Simpson spoke with Information Management about what he expects organizations will experience on the IT security front in 2016, and how those trends may impact customers.

Information Management: What does your data reveal that CIOs should know in terms of corporate email security issues?

Ken Simpson: CIOs should create a process for retrieving leak data when large leaks happen, because our analysis shows that the very appearance of someone's email address in a leak exposes them to more abuse after the leak occurs. Attackers use leaks to build their database of targets for all sorts of fraud - not just fraud related to the leak itself. For instance, with the Ashley Madison's breach, we saw users receiving regular spam and phishing attacks in addition to targeted attacks such as scams promising to remove users' personal information from the Internet.

Information Management: What types of data are most at risk?

Simpson: It's not so much the types of data that are at risk, it's the potential for social engineering that's the real risk. When an attacker knows something about your user because he or she was included in a breach, they can leverage that information to tailor an attack.

For example, let's say your HR SaaS provider experienced a breach, allowing an attacker to know not only that your employee "Sandra" in marketing makes $55,000/year, but also that she lives in London, England. You can now hit Sandra with a customized email claiming to be someone from the London office who needs some money because their passport was absconded during a trip to Egypt.

Information Management: Are organizations giving IT security enough attention, budget, and staffing?

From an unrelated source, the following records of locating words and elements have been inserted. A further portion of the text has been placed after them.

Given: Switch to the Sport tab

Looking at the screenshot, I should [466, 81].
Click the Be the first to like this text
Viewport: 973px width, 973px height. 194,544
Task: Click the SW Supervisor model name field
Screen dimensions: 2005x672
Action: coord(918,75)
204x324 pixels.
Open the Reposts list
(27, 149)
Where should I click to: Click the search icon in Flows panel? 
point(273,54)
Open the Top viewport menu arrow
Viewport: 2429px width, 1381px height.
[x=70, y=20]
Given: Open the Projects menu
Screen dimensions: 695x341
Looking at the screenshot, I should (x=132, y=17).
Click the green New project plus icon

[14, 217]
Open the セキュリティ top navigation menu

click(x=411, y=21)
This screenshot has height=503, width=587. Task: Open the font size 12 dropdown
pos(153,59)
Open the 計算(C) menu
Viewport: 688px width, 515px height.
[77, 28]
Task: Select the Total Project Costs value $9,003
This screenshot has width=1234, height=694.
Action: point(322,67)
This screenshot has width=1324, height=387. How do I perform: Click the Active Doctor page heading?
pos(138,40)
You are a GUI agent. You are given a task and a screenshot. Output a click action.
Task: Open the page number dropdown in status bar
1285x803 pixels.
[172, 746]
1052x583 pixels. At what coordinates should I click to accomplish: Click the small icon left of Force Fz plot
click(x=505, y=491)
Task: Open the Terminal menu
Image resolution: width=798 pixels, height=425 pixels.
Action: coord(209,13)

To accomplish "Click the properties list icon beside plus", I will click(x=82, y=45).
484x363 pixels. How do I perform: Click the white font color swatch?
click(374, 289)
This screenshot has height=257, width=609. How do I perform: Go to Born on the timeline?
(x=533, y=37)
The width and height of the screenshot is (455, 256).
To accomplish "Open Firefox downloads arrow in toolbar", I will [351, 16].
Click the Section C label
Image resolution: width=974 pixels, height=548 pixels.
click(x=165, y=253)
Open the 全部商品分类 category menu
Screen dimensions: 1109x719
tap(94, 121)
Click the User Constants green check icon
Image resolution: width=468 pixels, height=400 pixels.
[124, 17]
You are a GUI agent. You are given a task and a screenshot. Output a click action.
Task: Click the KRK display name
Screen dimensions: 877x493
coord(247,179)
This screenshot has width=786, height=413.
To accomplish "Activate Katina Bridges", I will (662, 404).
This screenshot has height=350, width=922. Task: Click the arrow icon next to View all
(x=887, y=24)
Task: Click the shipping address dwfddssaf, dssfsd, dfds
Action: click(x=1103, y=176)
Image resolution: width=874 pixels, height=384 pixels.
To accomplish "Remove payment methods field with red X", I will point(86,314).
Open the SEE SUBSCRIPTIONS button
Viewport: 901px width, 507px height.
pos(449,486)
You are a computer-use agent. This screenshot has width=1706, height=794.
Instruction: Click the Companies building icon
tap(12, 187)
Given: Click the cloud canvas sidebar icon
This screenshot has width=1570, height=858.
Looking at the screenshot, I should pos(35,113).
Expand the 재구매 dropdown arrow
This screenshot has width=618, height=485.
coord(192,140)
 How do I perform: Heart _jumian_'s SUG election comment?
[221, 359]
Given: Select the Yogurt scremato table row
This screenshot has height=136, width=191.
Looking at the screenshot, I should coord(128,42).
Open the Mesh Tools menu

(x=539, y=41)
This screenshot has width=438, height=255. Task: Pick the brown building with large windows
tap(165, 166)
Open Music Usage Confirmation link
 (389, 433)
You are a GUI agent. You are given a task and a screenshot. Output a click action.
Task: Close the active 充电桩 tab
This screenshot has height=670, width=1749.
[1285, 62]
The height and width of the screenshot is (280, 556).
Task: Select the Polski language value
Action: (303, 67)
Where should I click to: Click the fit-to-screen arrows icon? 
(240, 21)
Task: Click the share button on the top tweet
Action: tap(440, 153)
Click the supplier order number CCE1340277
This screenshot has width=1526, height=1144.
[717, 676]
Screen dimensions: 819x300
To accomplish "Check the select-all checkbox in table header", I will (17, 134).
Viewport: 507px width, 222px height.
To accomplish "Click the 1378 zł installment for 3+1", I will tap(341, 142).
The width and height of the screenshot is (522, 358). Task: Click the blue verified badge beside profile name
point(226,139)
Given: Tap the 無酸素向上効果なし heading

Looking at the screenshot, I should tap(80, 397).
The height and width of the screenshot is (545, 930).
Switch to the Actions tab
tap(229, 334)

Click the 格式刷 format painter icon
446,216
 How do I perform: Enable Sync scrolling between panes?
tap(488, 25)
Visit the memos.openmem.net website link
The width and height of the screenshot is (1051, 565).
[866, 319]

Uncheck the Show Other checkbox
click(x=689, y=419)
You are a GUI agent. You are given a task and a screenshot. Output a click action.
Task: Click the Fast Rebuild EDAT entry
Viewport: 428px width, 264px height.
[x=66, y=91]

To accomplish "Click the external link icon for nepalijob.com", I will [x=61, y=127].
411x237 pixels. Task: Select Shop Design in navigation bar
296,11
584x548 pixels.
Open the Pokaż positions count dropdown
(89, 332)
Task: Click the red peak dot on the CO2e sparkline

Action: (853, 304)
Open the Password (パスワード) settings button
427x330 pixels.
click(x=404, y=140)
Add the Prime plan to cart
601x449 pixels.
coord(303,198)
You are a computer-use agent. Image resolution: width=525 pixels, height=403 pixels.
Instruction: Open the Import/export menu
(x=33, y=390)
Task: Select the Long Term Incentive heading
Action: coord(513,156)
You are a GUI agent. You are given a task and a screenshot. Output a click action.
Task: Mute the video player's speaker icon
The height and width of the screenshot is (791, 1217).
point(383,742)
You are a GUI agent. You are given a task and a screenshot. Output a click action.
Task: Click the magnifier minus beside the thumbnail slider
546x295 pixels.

Simpson: Security is never given enough attention until there is a major problem - this has always been true and probably always will be. Enlightened organizations invest more in security because they know that the cost of doing nothing is to guarantee - at some unknown time in the future - an incident that is very costly.

Ashley Madison's parent company nearly ceased operations after their disastrous breach. Were they doing enough on security? Not for a firm that deals in information that can destroy marriages. And we're only beginning to see the legal fallout that could hobble them for years to come.

Information Management: How does the CIO or the CISO best go about creating a culture of security awareness?

Simpson: I think it pays to keep on top of security events that receive widespread press, and to remind management and staff that they too are vulnerable. Part of the CIO's job is to provide information about the general threat landscape so that the organization starts to take security seriously. The CIO alone can't pull enough budget;but the collective concern of every department will start to make a difference.

Information Management: What do you predict will be the top IT security issues, challenges, and threats in 2016?

Simpson: In 2016, the threat for tailored attacks at the individual level will become common place. With this previous year having been one riddled with information breaches, our data shows cybercriminals have an increased repository of personal information pieces that will look to build out into comprehensive profiles that can be used for identity theft, extortion and hacking. The more built out a profile, the more possibilities for illicit activity and cybercriminals will be on the hunt to collect the missing information they need to exploit an individual or business through targeted emails and spam campaigns.

I also believe we'll see more nation state hacking and espionage causing real economic damage. For example, could a powerful Chinese SOE with influence in the Communist Party prod the red army's electronic division (unit 61398 - into hobbling a major US industrial company for competitive reasons? Say, through a major breach that was made to look like it came from Anonymous? Yes, that could happen in 2016. But this time, the linkage with the nation state will become clear.